| Set exercise A |
Rewrite the rows from the one containing "Bericht aanleveren (652, 38)" through the one containing "Menu [button] (85, 263)", inclusive, and shift every coordinate value in the answers by -130.

━━ Excerpt

Learning to Listen

Being a good listener is one of the most important attributes you can have as an entrepreneur.  You need to heed some (but definitely not all) of the advice given to you by advisors/mentors/investors, as well as take on feedback from your customers and users.  It is also essential to listen to some of the ideas your team and employees come up with – if you don’t listen properly, you will regret it days/weeks/months down the line when things begin to unravel beneath your feet.

Listening properly is also important in your social life.  People often crave attention (it is human nature, after all) and, if you cannot listen to your friends/family and give them time, they will quickly grow tired of you.  Is there such thing as learning to listen though?

I was introduced to what good listening really was and I realised that, in fact, I was an awful listener

I used to think I was quite a good listener.  One day (a couple of years ago), however, I was introduced to what good listening really was and I realised that, in fact, I was an awful listener.  Since that day, I have recognised good and bad listeners in everyday conversation with friends, family and colleagues.  Listening well can help you influence people and forge better relationships.

listening-levels-conversation
How well you listen can impact the relationships you have

Even though I now understand some of the theory behind listening, I still am quite a poor listener and often have to really focus and put my mind to it in order to listen well.  I suspect many of the good listeners have no idea about some of the theories behind good listening – this has really impressed me.

In this post, I will give a brief overview of some of the theory and core principles behind listening so that you can be aware of what good listening is and, especially if your listening is as bad as mine, become a better listener by learning to listen.

What is Listening?

Listening is not just the process of receiving information through our ears, or hearing the words coming out of someone’s mouth.  It is also how we filter what we hear and what our intentions are for the conversation that we are having.

━━━━
━━ Records supplied

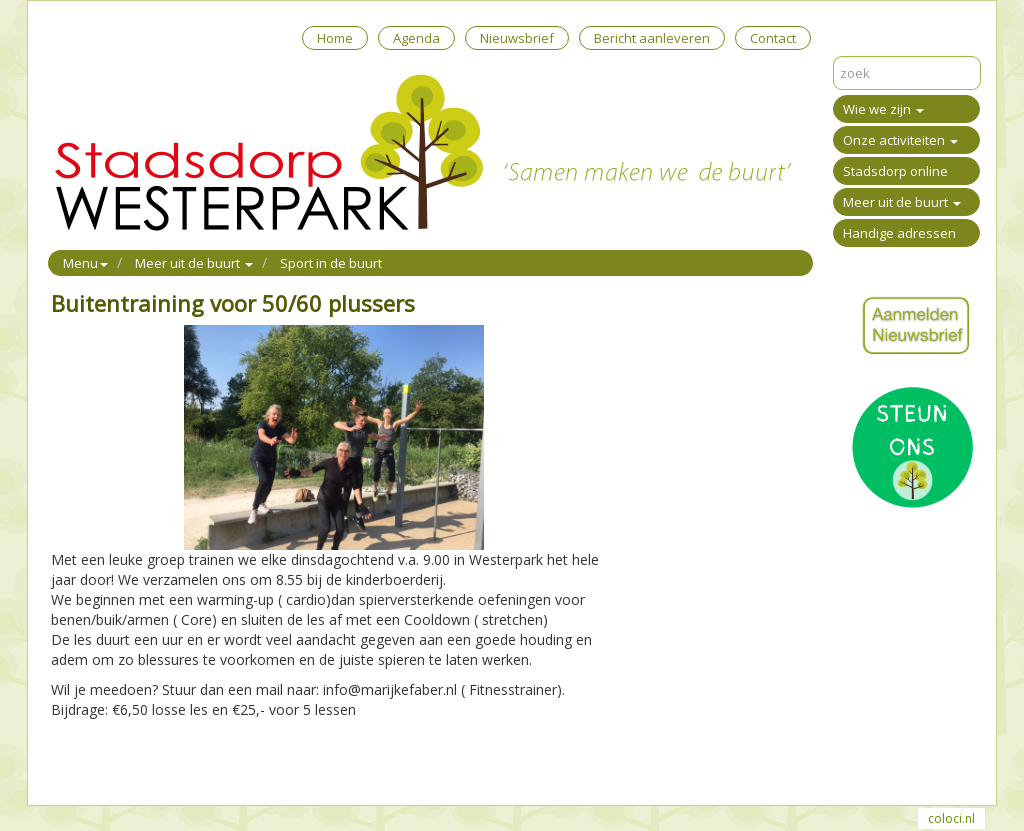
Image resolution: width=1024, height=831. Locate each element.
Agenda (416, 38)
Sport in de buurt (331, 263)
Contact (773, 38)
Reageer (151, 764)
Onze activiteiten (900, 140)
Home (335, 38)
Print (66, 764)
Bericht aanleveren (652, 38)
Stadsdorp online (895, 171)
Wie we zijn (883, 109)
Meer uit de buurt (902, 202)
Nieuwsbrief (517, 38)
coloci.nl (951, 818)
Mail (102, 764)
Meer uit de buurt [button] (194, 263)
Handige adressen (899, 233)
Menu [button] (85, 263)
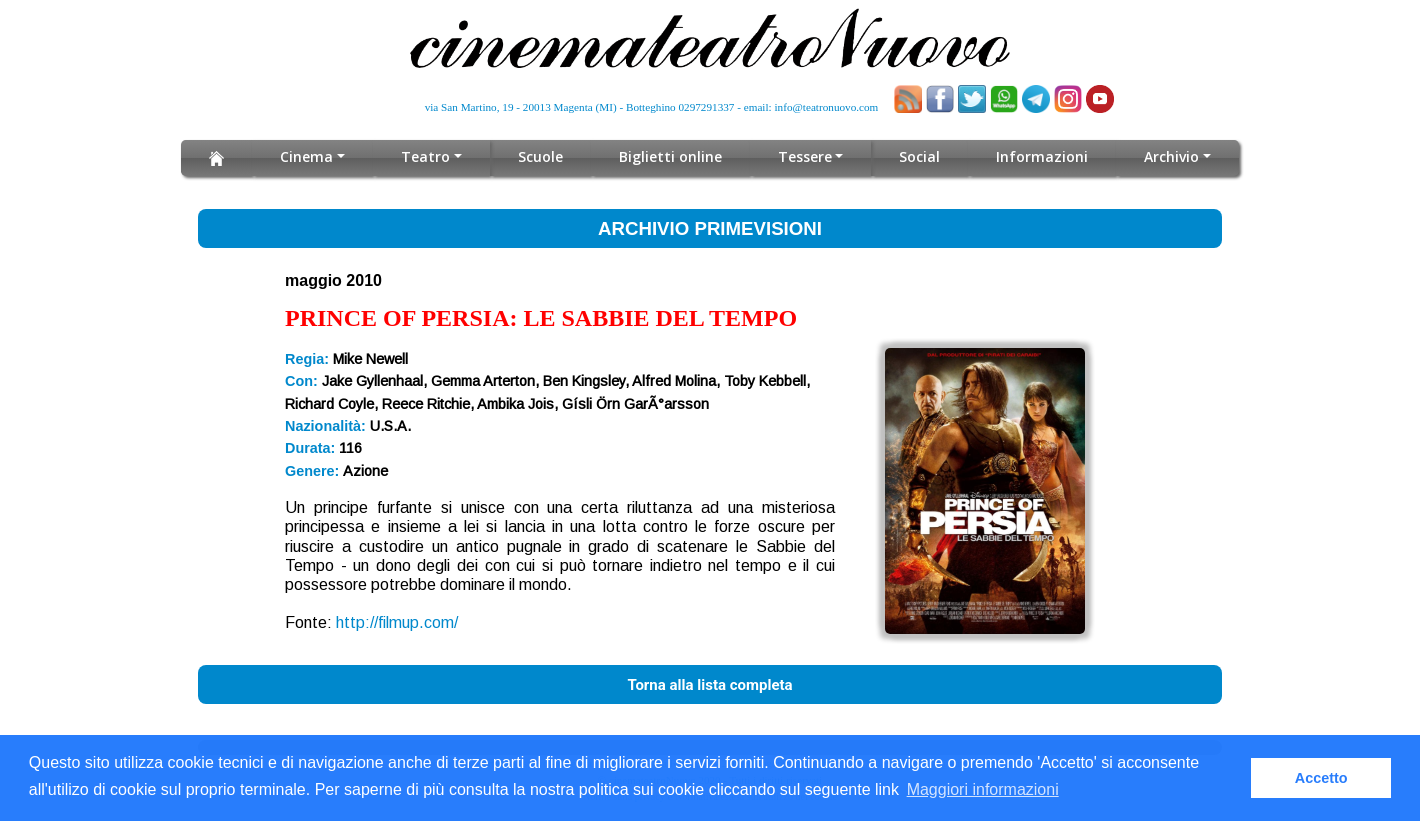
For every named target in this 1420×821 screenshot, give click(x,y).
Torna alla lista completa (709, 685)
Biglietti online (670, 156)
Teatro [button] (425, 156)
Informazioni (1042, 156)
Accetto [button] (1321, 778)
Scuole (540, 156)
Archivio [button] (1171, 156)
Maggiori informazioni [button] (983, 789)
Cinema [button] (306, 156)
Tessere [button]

━━━━

| Set exercise B |
According to the article on listening, what two things can listening well help you do?

| Result A |
Bericht aanleveren (522, -92)
Stadsdorp online (765, 41)
Wie we zijn (753, -21)
Meer uit de buurt (772, 72)
Nieuwsbrief (387, -92)
coloci.nl (821, 688)
Mail (-28, 634)
Meer uit de buurt [button] (64, 133)
Handige adressen (769, 103)
Menu [button] (-45, 133)

| Result B |
Listening well can help you influence people and forge better relationships.